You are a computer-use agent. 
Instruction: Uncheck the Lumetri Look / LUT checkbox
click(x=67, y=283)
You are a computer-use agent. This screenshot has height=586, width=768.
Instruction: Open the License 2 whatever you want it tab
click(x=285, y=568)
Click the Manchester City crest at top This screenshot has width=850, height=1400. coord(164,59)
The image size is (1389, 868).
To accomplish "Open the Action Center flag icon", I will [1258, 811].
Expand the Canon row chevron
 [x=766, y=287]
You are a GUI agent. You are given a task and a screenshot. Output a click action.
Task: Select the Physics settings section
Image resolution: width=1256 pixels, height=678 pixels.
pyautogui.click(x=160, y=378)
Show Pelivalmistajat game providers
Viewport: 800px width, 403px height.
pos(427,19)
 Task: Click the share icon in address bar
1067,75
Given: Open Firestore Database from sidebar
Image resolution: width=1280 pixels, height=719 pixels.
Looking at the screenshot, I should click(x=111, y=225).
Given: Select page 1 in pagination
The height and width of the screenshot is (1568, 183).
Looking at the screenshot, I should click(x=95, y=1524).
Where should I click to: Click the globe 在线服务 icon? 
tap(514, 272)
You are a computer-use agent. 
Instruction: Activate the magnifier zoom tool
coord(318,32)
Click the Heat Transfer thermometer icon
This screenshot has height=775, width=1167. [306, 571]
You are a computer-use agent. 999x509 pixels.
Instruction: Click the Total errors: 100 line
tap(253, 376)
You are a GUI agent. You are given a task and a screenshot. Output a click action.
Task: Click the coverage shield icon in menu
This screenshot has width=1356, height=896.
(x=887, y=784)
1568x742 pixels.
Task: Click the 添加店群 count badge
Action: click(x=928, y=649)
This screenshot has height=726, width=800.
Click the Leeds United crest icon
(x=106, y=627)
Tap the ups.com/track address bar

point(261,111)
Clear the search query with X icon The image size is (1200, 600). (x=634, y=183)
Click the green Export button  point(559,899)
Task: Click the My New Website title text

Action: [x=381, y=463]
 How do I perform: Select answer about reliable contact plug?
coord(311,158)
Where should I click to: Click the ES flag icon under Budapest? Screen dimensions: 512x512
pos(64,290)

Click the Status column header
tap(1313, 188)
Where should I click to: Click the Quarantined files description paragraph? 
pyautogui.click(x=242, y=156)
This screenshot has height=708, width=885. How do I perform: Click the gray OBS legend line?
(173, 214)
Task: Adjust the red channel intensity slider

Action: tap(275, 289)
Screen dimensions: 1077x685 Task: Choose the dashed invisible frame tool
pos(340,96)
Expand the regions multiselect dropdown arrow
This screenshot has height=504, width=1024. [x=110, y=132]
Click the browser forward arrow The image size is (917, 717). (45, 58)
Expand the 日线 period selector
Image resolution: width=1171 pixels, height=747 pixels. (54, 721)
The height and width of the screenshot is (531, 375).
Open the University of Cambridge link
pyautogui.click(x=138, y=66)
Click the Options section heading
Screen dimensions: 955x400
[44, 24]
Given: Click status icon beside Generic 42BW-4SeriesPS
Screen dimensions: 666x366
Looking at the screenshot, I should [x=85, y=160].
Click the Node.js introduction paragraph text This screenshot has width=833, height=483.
════
> [Exercise]
Using the records above, restate word for word the lines from the one with "Image resolution: width=1256" through the one with "Task: Click the coverage shield icon in menu", both included.

> [Task response]
Image resolution: width=1256 pixels, height=678 pixels.
pyautogui.click(x=160, y=378)
Show Pelivalmistajat game providers
Viewport: 800px width, 403px height.
pos(427,19)
 Task: Click the share icon in address bar
1067,75
Given: Open Firestore Database from sidebar
Image resolution: width=1280 pixels, height=719 pixels.
Looking at the screenshot, I should click(x=111, y=225).
Given: Select page 1 in pagination
The height and width of the screenshot is (1568, 183).
Looking at the screenshot, I should click(x=95, y=1524).
Where should I click to: Click the globe 在线服务 icon? 
tap(514, 272)
You are a computer-use agent. 
Instruction: Activate the magnifier zoom tool
coord(318,32)
Click the Heat Transfer thermometer icon
This screenshot has height=775, width=1167. [306, 571]
You are a computer-use agent. 999x509 pixels.
Instruction: Click the Total errors: 100 line
tap(253, 376)
You are a GUI agent. You are given a task and a screenshot. Output a click action.
Task: Click the coverage shield icon in menu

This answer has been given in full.